◆ Source data:
● ● ● ●

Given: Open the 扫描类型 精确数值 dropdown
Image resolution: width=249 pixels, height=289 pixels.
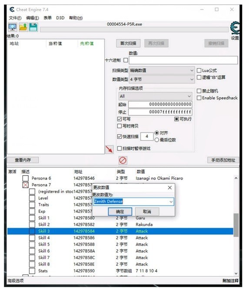Looking at the screenshot, I should point(162,70).
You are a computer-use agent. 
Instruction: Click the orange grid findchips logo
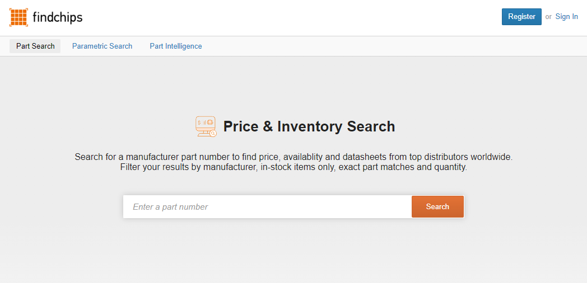[x=18, y=17]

● ● ● ●

◆ How to complete this task: Only the lines from the one containing "Instruction: Click the" through the last line of the entries, both included, should be repeated exactly, and the pictures should be left out.

◆ Task answer:
Instruction: Click the orange grid findchips logo
[x=18, y=17]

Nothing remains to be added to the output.